Data Rescue

Efforts to keep data from going dark pay dividends in understanding the present and learning from the past

On a late-February Saturday morning, more than 20 volunteers filled an upstairs classroom in the University of Colorado Boulder’s Wolf Law Building with gentle keyboard clicks, mouse clacks, and collaborative chatter about uploads, IP addresses, and large files. Their charge: data rescue.

The event launched Data Rescue Boulder, one of more than 30 hackathons that have popped up in cities across the United States and Canada. Functioning as a member of the Data Refuge Project and coordinating with the Environmental Data and Governance Initiative (EDGI), Data Rescue Boulder is focused on harvesting and archiving scientific datasets from “at-risk” federal sites.

At-risk data is data that’s currently available but may be threatened or vulnerable to suddenly going missing or “dark.” In some cases data may be at risk as a result of censorship; in other situations there’s a looming threat that budget cuts could mean de-prioritized and lost data storage.

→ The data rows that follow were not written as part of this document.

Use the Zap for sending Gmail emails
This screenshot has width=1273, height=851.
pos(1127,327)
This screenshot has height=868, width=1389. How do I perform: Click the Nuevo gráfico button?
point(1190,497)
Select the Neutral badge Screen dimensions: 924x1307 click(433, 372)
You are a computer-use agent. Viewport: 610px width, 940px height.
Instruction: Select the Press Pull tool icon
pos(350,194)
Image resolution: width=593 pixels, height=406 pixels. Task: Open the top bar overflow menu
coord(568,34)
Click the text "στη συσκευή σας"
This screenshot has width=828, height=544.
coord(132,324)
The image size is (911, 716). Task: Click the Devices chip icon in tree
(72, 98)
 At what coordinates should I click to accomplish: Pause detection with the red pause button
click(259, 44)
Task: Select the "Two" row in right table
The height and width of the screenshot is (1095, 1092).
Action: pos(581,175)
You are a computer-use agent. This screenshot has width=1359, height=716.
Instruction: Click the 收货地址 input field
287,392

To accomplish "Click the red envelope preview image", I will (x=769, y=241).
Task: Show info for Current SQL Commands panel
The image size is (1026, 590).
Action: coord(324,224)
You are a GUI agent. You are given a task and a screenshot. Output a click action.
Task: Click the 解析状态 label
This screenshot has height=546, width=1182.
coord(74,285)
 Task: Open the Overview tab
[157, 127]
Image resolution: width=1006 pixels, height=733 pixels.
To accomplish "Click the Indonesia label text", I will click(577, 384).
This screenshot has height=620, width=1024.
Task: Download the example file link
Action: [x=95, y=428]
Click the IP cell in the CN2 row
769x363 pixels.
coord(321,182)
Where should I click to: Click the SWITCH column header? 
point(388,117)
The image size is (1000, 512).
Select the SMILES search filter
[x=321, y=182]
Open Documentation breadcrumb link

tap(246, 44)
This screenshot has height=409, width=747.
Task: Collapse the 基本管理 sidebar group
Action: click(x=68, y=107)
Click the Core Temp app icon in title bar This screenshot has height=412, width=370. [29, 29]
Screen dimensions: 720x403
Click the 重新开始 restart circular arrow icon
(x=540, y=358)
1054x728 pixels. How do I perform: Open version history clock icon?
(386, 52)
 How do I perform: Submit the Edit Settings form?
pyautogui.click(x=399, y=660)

“Sometimes it’s neglect, sometimes it’s malfeasance,” says Dave Gallaher, who works for the National Snow and Ice Data Center (NSIDC) in Boulder and serves as chair of the Research Data Alliance, an international group focused on enabling open data sharing. “For whatever reason, that [at-risk] data is now not safe.”

Data Rescue Boulder volunteers were driven by national politics and changes seen and tracked on federal websites. EDGI members monitor changes to federal agency websites on a daily basis and have sounded the alarm on deleted language around climate change, along with various rules, reports and datasets. In May 2017, the Washington Post reported that as of February 2017 there were 195,245 public datasets available on data.gov—that number dropped to 156,000 in late April before rising to 192,648 the week of May 14. And though watchdogs are concerned about information being withheld from the public, experts say the decrease may reflect the consolidation of datasets, while federal officials say the disappearance of datasets was due to a glitch that happened during work on metadata.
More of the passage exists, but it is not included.